Work to complete
Copy out the data exactly as it appears, without a single image.

Input for this task
──────

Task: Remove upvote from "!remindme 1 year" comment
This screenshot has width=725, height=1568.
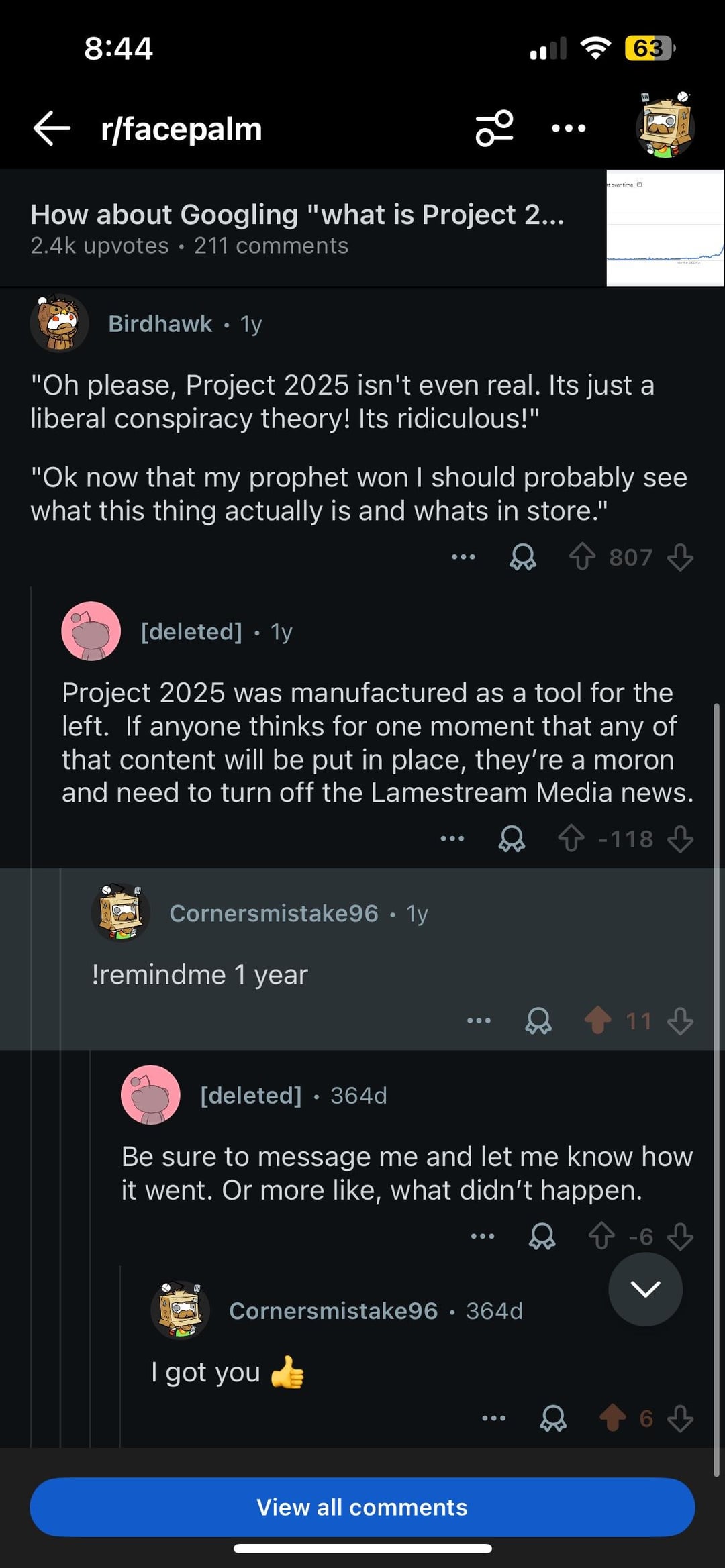Action: coord(597,1021)
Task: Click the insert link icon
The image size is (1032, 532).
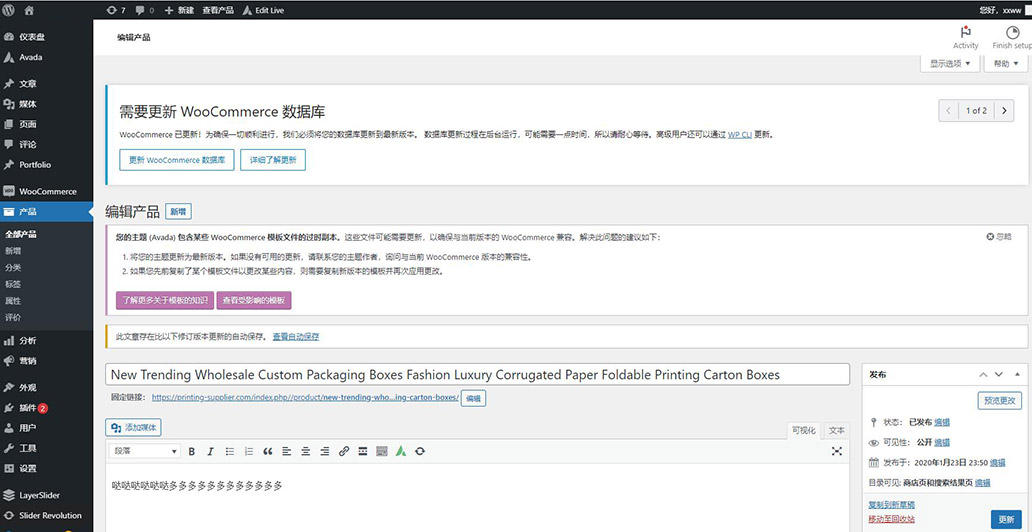Action: point(344,452)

──────

Task result
Task: Remove upvote from "!remindme 1 year" comment
This screenshot has width=725, height=1568.
Action: coord(597,1021)
Task: Click the insert link icon
The image size is (1032, 532).
Action: point(344,452)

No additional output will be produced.